[Source records]

——————

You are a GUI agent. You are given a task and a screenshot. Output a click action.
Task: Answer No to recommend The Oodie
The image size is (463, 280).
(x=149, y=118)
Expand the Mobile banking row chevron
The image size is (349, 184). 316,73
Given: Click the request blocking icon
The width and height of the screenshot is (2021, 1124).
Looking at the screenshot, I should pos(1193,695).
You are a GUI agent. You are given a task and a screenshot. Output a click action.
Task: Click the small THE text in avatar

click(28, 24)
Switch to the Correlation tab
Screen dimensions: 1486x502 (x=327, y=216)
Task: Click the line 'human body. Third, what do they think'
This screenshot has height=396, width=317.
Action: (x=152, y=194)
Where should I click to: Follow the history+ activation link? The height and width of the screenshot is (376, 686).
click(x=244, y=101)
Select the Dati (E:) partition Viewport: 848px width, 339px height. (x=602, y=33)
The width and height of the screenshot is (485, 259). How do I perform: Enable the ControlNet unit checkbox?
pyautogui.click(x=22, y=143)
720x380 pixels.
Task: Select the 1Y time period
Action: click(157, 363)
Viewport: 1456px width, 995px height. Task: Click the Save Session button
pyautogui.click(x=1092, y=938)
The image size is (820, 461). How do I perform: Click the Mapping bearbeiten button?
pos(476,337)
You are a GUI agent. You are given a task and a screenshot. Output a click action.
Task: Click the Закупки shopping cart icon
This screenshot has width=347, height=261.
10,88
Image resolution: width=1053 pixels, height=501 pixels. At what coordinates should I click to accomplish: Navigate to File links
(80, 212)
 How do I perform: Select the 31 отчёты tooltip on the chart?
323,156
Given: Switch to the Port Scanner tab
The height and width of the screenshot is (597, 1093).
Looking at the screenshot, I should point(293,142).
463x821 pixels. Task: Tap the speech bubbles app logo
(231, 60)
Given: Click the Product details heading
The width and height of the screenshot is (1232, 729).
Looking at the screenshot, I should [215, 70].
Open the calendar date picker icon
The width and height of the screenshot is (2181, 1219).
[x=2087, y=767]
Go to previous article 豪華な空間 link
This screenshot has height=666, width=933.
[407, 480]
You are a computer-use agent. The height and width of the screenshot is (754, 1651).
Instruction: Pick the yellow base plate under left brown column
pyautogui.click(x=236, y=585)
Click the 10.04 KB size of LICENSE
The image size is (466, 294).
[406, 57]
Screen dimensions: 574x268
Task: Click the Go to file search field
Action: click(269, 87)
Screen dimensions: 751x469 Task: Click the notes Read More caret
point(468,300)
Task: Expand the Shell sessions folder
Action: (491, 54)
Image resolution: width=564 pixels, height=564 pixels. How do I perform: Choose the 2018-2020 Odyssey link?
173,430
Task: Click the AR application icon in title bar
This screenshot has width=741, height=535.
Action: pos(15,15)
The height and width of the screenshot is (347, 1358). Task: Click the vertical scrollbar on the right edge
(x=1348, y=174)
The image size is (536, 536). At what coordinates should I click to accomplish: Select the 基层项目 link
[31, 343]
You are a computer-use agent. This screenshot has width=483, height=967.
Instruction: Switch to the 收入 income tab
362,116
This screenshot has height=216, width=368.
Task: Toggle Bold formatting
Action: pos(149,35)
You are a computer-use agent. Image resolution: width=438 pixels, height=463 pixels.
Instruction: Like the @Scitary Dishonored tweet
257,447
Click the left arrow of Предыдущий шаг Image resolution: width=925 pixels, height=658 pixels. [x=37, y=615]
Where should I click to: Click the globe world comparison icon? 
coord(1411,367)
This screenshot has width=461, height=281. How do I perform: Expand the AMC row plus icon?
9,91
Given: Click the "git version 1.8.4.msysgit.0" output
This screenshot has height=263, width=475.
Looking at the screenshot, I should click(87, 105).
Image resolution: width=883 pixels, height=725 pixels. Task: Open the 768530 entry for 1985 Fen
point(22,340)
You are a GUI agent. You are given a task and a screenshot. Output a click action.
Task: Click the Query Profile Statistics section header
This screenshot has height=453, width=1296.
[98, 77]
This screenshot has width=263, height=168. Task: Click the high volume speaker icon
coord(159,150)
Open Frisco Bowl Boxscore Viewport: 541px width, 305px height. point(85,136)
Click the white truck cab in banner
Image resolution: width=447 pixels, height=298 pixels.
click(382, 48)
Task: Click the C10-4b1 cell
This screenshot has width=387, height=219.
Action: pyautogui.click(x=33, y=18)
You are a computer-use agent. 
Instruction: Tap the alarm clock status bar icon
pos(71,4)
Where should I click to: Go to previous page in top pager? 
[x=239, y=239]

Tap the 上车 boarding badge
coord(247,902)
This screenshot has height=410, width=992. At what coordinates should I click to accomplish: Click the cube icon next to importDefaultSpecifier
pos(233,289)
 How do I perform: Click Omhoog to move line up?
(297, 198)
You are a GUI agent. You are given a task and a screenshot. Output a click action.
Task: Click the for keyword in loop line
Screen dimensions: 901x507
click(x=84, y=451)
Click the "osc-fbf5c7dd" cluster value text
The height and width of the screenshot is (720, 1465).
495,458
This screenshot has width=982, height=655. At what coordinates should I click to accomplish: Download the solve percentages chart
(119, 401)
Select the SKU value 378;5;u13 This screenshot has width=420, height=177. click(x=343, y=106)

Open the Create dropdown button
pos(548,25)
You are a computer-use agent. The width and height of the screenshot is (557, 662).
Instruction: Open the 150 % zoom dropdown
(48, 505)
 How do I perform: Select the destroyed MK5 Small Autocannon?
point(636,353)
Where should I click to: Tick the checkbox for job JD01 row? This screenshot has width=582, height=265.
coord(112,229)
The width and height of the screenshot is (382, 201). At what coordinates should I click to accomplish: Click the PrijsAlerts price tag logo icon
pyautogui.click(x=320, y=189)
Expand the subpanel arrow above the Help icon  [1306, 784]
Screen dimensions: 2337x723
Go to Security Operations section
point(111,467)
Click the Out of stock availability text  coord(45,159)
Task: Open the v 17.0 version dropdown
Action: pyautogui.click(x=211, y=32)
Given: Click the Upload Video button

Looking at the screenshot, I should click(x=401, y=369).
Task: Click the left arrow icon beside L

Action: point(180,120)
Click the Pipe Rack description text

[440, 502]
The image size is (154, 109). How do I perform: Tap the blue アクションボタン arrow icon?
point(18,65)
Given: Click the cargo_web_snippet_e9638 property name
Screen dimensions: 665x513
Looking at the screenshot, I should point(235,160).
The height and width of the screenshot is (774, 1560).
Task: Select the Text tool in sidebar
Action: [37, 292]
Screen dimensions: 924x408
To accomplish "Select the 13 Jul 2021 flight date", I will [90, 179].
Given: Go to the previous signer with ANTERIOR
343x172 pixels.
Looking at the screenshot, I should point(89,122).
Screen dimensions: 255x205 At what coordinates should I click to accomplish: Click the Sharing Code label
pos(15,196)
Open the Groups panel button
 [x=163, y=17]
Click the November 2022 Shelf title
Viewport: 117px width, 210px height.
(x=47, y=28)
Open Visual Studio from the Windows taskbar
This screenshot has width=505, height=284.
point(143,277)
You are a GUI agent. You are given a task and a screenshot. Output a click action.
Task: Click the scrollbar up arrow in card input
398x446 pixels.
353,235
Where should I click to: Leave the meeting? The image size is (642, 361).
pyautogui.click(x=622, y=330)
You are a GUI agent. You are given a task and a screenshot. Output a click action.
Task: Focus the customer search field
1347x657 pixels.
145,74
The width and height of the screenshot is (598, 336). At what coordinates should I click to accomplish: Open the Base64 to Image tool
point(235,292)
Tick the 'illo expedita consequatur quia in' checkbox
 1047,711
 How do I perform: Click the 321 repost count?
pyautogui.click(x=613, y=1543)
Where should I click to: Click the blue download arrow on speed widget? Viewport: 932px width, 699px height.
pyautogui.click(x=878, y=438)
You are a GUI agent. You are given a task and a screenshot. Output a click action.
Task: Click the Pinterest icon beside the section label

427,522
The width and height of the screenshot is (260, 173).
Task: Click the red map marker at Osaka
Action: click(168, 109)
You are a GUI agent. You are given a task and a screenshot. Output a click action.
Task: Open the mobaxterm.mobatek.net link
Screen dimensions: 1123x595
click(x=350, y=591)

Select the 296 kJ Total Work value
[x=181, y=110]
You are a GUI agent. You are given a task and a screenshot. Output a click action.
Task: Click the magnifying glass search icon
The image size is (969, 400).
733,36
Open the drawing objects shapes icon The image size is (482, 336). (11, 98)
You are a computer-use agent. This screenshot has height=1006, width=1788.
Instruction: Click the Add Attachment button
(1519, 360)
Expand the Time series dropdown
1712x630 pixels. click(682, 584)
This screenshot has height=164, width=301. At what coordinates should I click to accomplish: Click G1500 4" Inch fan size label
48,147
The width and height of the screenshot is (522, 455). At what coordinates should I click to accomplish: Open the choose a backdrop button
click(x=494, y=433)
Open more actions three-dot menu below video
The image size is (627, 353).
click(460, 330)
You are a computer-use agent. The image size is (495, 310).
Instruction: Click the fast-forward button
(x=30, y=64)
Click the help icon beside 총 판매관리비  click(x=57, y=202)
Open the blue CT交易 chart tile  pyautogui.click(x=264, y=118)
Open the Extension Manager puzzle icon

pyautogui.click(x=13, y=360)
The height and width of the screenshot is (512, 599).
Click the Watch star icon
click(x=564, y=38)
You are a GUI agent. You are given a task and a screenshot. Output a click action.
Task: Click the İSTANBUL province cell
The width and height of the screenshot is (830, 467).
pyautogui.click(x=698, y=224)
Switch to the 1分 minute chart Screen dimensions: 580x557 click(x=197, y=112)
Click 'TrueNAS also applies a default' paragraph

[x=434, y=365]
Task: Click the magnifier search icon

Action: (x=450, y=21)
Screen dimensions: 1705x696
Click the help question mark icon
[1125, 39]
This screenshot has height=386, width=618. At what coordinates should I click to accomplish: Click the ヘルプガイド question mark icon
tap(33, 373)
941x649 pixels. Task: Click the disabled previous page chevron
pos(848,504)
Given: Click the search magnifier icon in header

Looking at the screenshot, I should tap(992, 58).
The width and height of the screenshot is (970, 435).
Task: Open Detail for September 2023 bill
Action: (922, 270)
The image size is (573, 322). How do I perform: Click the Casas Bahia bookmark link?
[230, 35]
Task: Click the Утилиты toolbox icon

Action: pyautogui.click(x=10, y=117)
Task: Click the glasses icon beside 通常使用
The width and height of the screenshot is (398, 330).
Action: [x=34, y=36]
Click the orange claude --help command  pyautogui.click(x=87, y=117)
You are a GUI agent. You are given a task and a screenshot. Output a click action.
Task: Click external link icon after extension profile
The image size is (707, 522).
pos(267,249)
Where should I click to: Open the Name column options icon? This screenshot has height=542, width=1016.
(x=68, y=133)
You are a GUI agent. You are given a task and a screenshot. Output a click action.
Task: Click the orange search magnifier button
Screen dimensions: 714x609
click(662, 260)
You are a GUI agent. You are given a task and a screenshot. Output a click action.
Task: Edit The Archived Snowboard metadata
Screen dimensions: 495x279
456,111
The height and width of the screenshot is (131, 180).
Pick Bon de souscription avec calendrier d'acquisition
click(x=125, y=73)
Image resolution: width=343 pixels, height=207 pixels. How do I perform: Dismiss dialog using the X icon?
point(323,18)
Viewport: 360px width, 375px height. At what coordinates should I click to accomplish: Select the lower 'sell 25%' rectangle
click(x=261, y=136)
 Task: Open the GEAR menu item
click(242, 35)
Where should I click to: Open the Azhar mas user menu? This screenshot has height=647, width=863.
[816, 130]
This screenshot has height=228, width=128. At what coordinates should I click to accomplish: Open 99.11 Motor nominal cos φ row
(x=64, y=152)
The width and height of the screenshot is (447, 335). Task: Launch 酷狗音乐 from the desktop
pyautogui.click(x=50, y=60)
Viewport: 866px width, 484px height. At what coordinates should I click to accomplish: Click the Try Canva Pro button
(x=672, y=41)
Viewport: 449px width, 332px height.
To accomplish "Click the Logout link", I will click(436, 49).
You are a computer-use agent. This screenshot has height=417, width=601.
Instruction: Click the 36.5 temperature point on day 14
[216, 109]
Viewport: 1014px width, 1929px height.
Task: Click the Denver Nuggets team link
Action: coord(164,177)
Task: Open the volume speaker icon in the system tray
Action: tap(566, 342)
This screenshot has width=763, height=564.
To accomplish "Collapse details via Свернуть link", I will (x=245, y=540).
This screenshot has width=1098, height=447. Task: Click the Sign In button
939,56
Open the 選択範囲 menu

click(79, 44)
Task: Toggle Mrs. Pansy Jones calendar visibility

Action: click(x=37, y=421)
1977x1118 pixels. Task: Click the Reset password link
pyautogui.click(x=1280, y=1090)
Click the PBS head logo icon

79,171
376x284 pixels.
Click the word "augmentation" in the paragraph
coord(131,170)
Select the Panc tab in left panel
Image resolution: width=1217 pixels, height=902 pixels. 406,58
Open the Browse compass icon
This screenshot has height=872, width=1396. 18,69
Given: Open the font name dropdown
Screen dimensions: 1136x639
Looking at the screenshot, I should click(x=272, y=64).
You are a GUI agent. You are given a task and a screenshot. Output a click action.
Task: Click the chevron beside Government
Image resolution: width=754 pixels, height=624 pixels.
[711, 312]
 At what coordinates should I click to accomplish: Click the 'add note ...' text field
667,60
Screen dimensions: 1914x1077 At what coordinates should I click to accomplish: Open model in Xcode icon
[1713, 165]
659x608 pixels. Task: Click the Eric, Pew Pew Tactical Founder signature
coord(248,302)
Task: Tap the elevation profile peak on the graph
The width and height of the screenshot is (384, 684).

——————

» **Task goal**:
Output the lines as a numbered list, skipping blank lines, starting at the line that contains "Screen dimensions: 924x408" and ending with the line that contains "Looking at the screenshot, I should point(89,122).".

» **Answer to the task**:
1. Screen dimensions: 924x408
2. To accomplish "Select the 13 Jul 2021 flight date", I will [90, 179].
3. Given: Go to the previous signer with ANTERIOR
4. 343x172 pixels.
5. Looking at the screenshot, I should point(89,122).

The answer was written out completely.